Вот только он не был похож ни на одного четырнадцатилетнего из тех, кого я знала, и я почти решилась сказать ему, что никуда с ним не пойду, с ружьем особенно, но он снова кивнул в его сторону.

– Давай, будешь моим подручным.

Я сняла ружье и взвесила его в руках; оно было тяжелым и вместе с тем легко вскидывалось. Я вспомнила, как призналась Элизабет, что хочу научиться выживать. Осторожно повесила ружье на плечо.

– Умница, – сказал Криспин.

– Ты научишь меня стрелять кроликов?

– В общем, да. Ты всегда так быстро схватываешь?

Мы вышли на снег.

– Давай сначала зайдем, посмотрим, правда ли всех кур убили, – произнесла я.

Я не так боялась Криспина, когда у меня на плече висело ружье. Мне это напомнило ту ночь, когда я ушла в лес, выставив нож перед собой, и как он придавал мне храбрости, пока у меня в голове не всплыло слово «убийца», и все не погубило. Тут я задрожала, и ружье у меня на плече качнулось.

– Да умерли они, мертвее не бывает. Лисы, насколько я знаю, дурака не валяют.

– Ну проверить не повредит.

Я больше всего хотела обнаружить одну курицу живой, чтобы побежать домой и рассказать об этом Элизабет. Она с тех пор, как увидела утром кур с перегрызенными глотками, не проронила ни слова. Сидела в боковой комнате, где стоял телевизор, на жестком стуле, подтянув колени к груди, и волосы закрывали ей половину лица. Мне так хотелось принести ей добрые вести.

– Оно заряжено, да? – спросила я.

– Конечно. Зачем выходить из дома с незаряженным ружьем? Какой смысл?

– У нас дома не ходят с ружьями. За это могут арестовать.

Серые глаза Криспина снова стали похожи на серебро, когда он повернулся ко мне в белом свете.

– Ну мы тут живем не по правилам, разве ты не заметила?

– Наверное.

– Держись меня, малыш. Все у тебя будет в порядке.

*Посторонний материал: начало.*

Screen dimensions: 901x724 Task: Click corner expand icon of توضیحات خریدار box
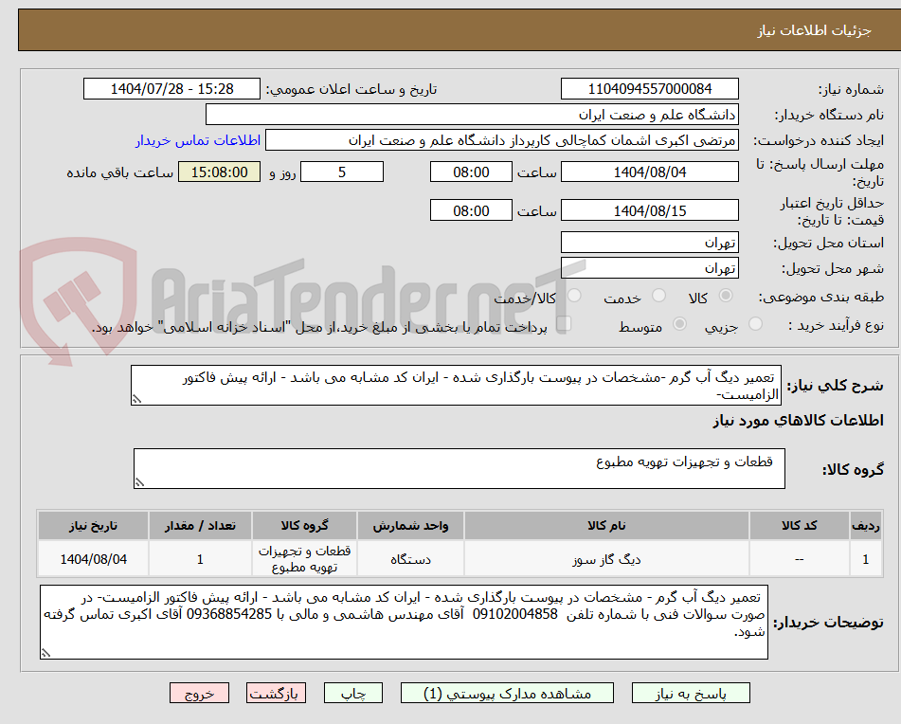[45, 653]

– Я думала, ты не хочешь, чтобы я тут оставалась, – наконец сказала я.

– Может, я передумал. Ты тощая. Тощие всегда полезны. Куда полезнее, чем здоровенные жирдяи. Я научу тебя стрелять. Я все обдумал ночью, ты будешь при мне вроде Ловкого Плута при Фейгине. Мне сейчас трудновато за всем уследить.

На мгновение его охватывает беспокойство, потом Криспин встряхивает головой.

– Если я тебя приставлю приносить в дом мясо, то смогу сосредоточиться на других занятиях. Я же вижу, как Том пытается, а это совсем не его. Он слишком мягкий, чтобы у него по-настоящему хорошо получалось. Нужно, чтобы был стержень, – ты хорошо справишься.

Я вспоминаю окровавленные комки, которые приносят в дом, и передергиваюсь.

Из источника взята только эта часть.